DESCRIPTION OF THE TASK: Write only the number of lines in the entries below that contain the string "拜託了冰箱".

EXCERPTED RECORDS:
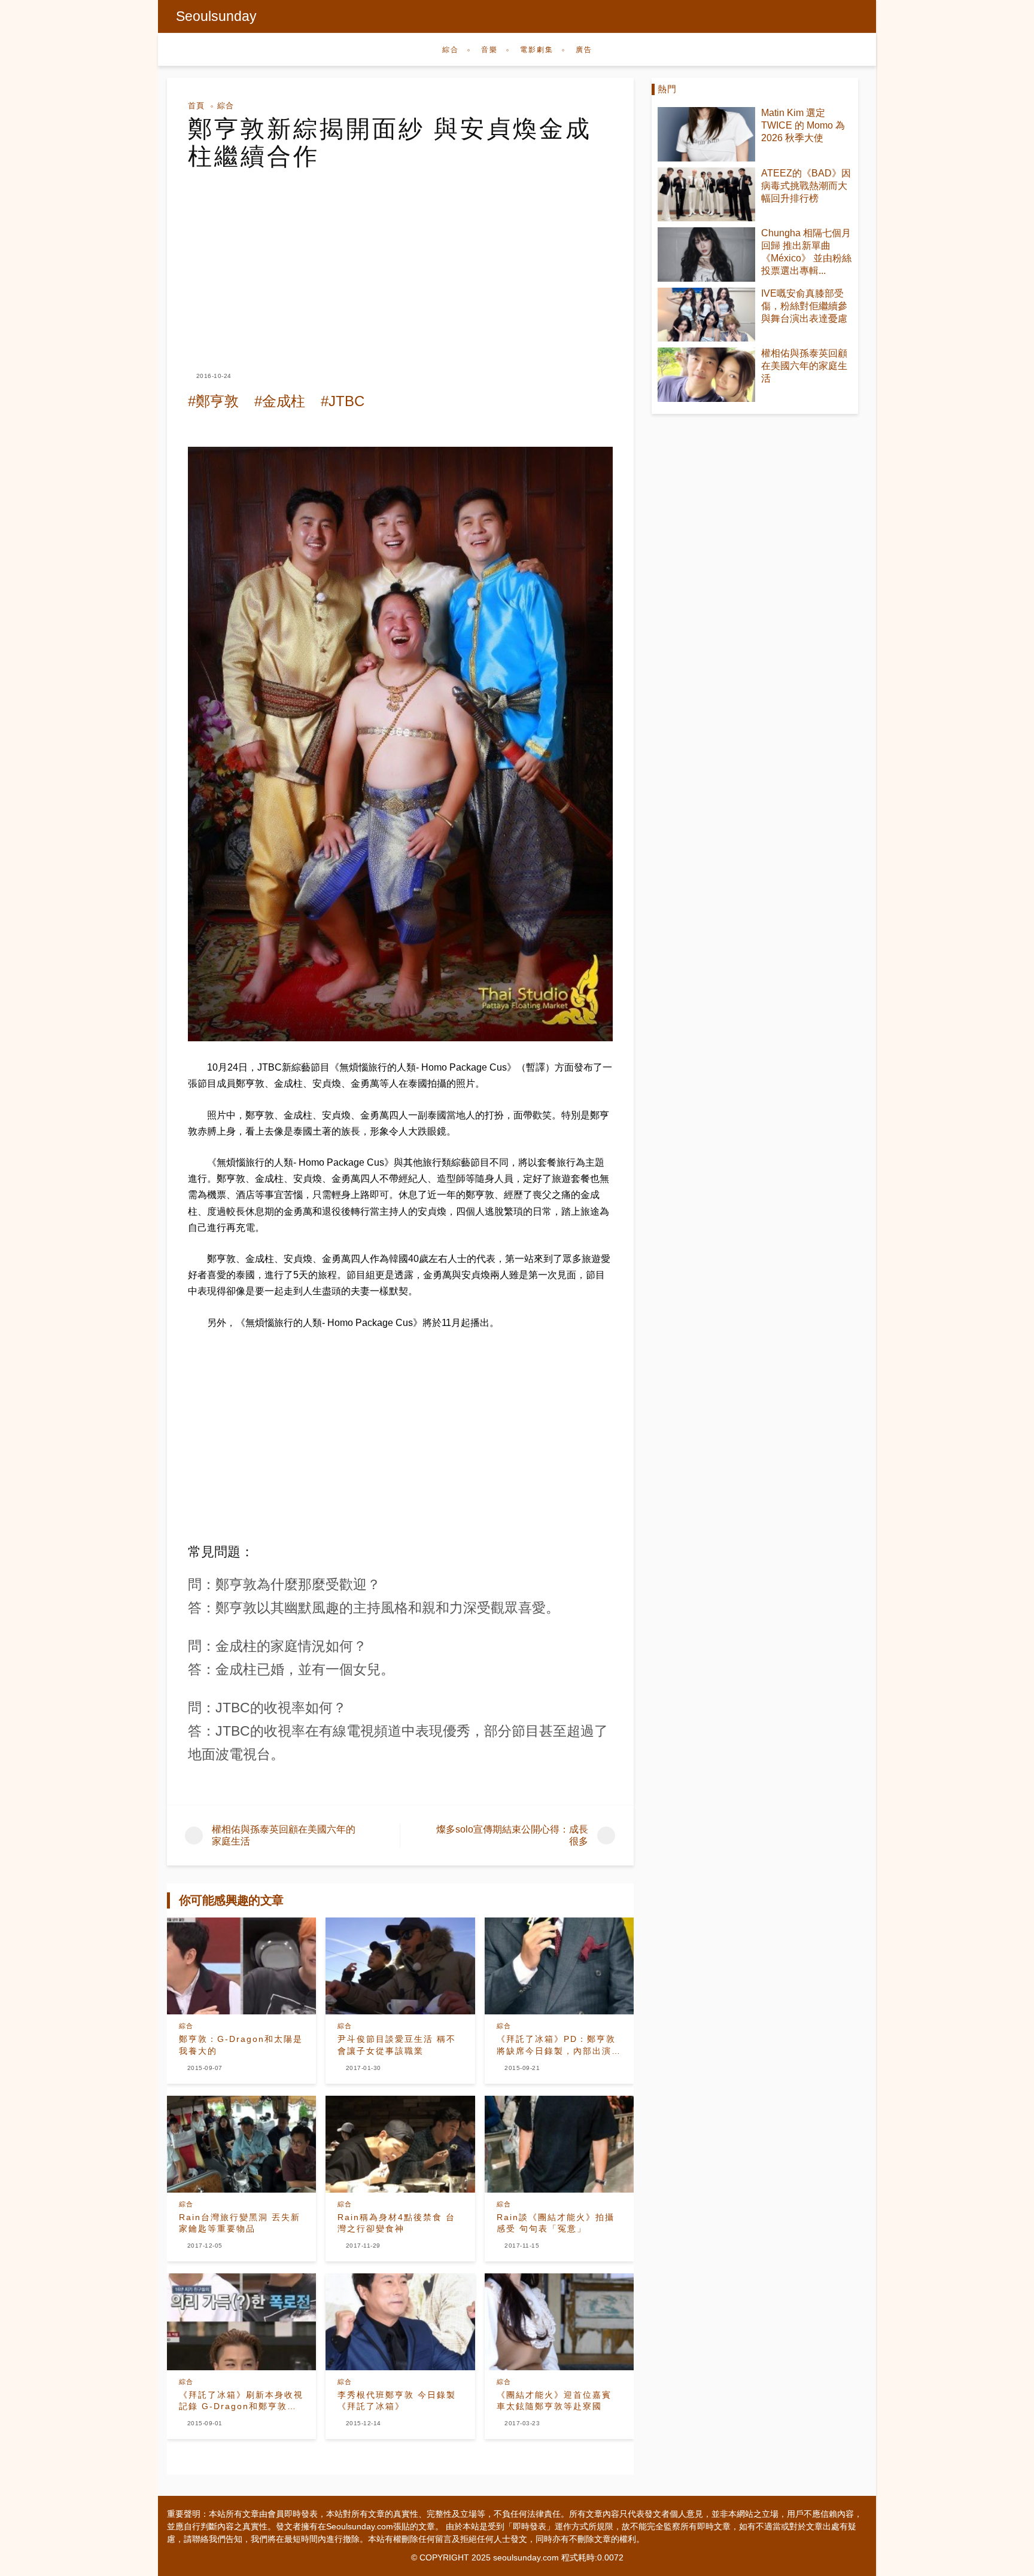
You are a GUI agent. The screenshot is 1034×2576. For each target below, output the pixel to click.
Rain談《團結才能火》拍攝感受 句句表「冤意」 (556, 2223)
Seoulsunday (216, 16)
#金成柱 (279, 401)
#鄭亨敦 (213, 401)
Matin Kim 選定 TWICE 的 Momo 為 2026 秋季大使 (803, 125)
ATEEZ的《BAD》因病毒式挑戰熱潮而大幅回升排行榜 (806, 185)
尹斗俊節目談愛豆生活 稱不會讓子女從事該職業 (396, 2045)
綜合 (450, 49)
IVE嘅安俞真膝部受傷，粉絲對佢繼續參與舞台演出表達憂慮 (804, 306)
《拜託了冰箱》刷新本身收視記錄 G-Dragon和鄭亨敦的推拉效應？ (241, 2401)
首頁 (196, 105)
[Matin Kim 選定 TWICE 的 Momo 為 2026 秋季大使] (706, 134)
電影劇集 (537, 49)
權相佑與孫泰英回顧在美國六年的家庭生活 (804, 365)
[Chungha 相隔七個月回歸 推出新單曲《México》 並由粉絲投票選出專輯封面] (706, 254)
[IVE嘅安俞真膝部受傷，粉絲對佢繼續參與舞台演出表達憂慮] (706, 315)
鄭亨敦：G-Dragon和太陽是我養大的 (241, 2045)
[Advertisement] (400, 259)
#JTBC (342, 401)
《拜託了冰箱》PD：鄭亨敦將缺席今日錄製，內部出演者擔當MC (559, 2045)
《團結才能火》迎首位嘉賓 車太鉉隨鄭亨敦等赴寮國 (554, 2401)
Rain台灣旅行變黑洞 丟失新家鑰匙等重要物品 (239, 2223)
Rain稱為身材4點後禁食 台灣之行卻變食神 (396, 2223)
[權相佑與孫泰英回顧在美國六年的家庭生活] (706, 374)
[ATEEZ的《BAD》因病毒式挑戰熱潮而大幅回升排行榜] (706, 194)
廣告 (584, 49)
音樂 (489, 49)
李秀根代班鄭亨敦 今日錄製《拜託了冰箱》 (396, 2401)
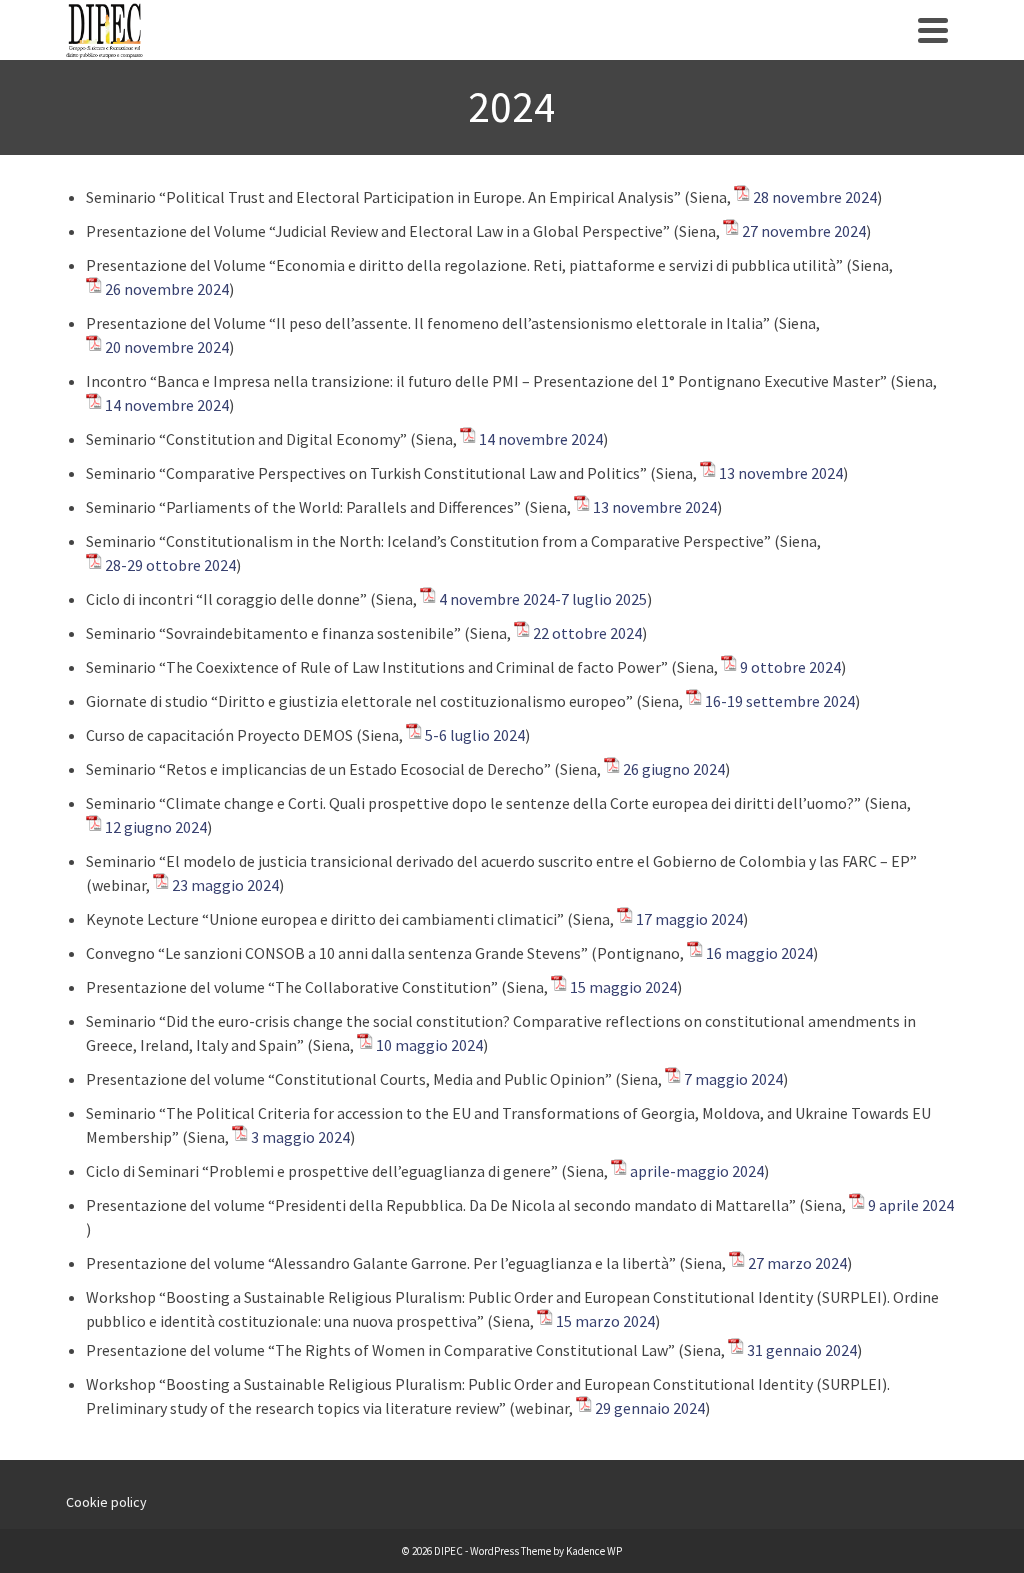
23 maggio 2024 (225, 885)
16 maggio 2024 (759, 953)
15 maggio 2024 (623, 987)
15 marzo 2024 (605, 1321)
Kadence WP (594, 1551)
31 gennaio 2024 (802, 1350)
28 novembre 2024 (815, 197)
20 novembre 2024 (167, 347)
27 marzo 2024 (797, 1263)
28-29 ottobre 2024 (170, 565)
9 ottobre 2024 (790, 667)
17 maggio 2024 (689, 919)
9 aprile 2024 (911, 1205)
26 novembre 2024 (167, 289)
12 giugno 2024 (156, 827)
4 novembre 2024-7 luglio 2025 (543, 599)
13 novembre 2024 (781, 473)
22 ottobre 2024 (587, 633)
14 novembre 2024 (167, 405)
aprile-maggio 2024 (697, 1171)
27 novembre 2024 (804, 231)
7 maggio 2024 (733, 1079)
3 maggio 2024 (300, 1137)
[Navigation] (933, 30)
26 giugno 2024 (674, 769)
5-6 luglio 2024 (475, 735)
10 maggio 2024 (429, 1045)
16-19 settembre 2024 (780, 701)
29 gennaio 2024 (650, 1408)
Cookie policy (106, 1502)
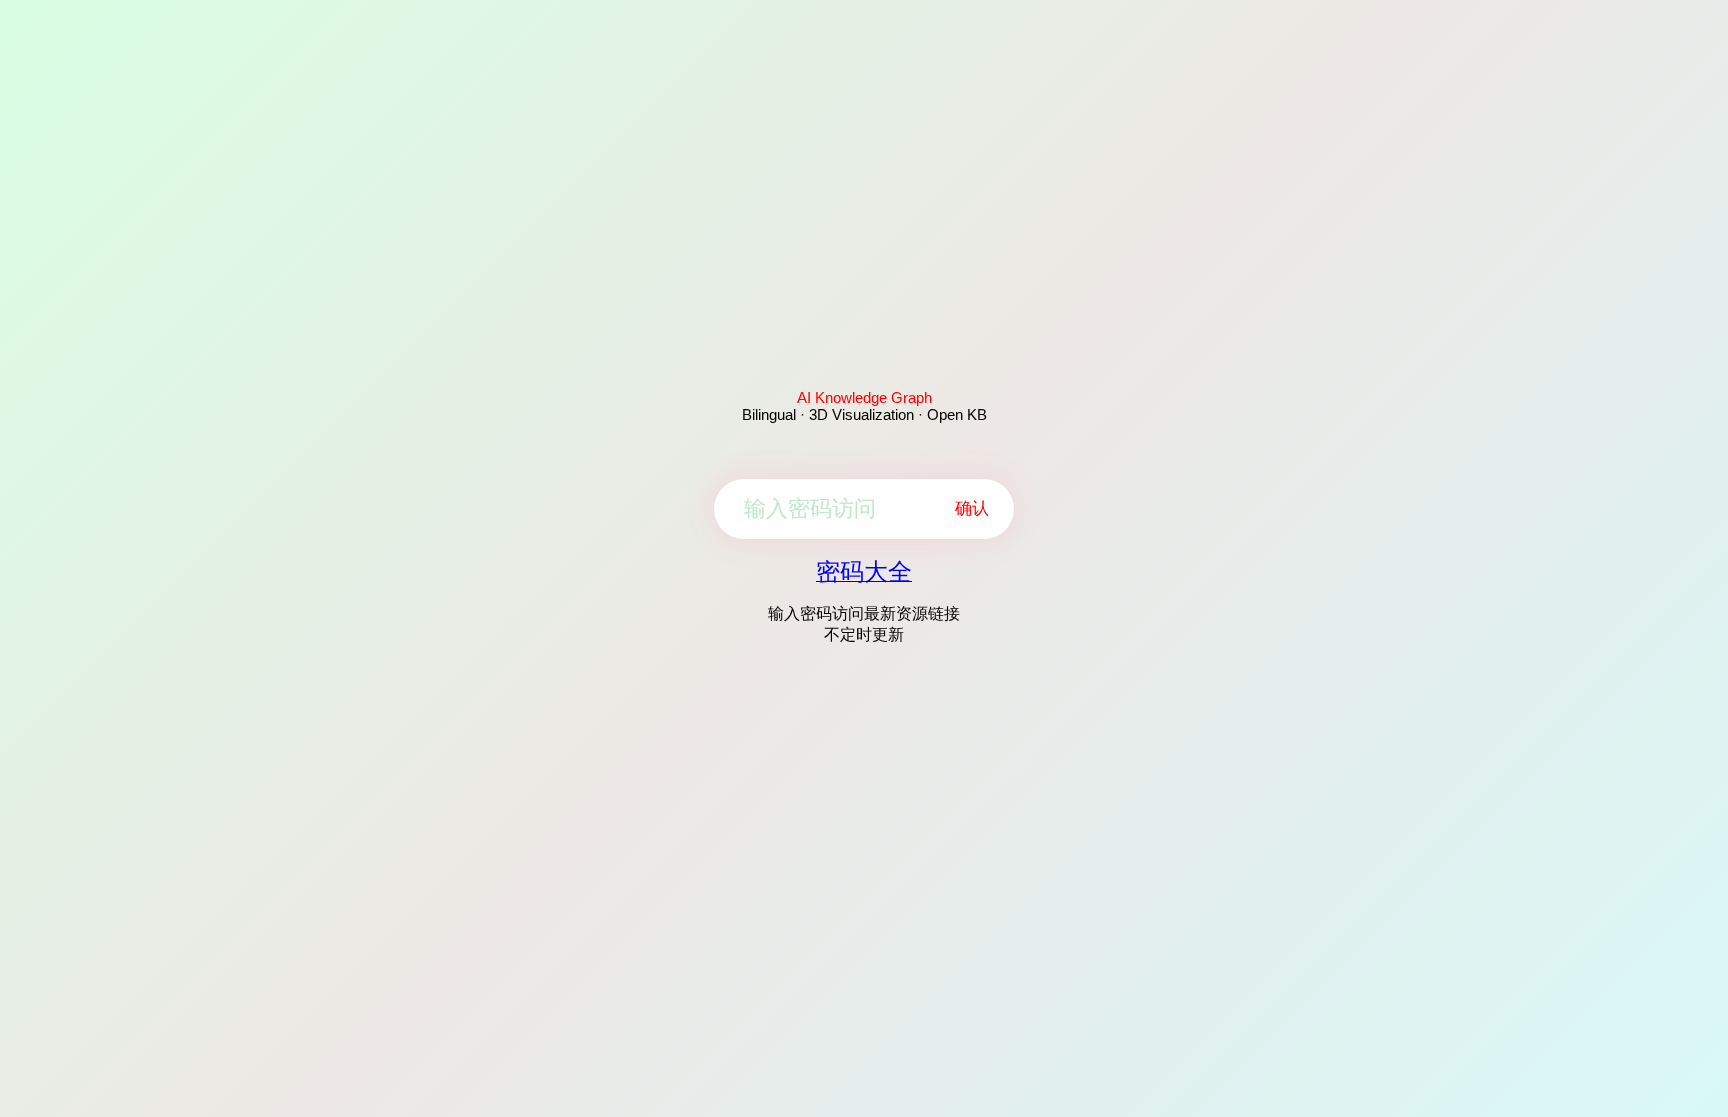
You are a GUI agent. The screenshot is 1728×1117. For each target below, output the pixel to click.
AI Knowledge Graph (864, 397)
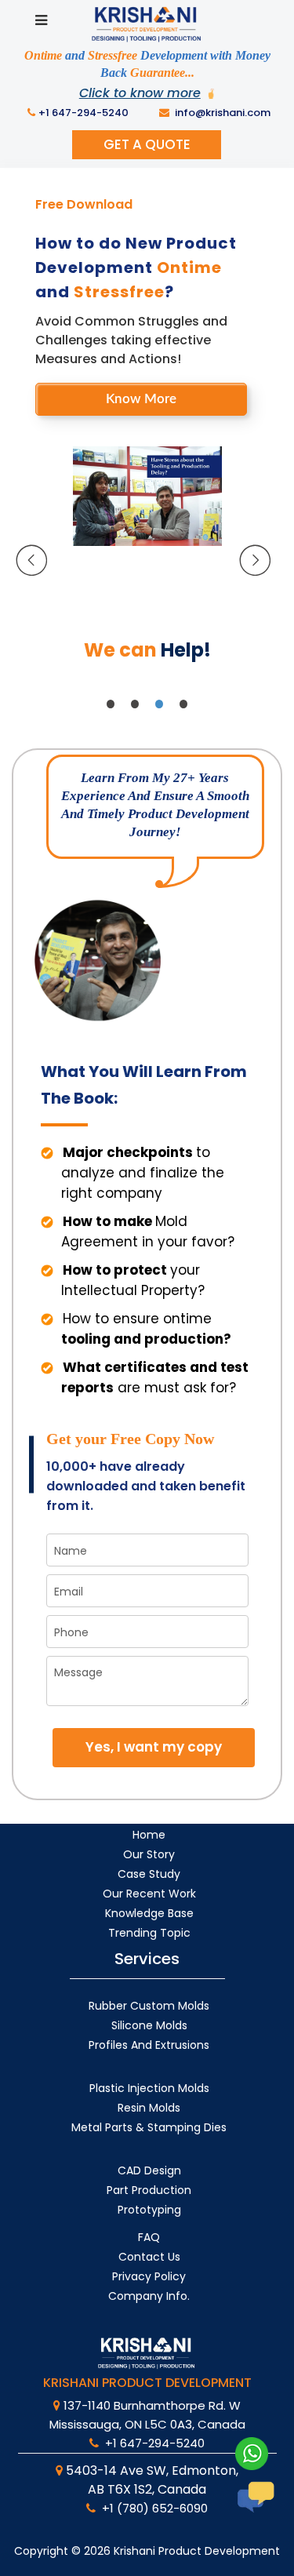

EXERCISE OUTPUT: 3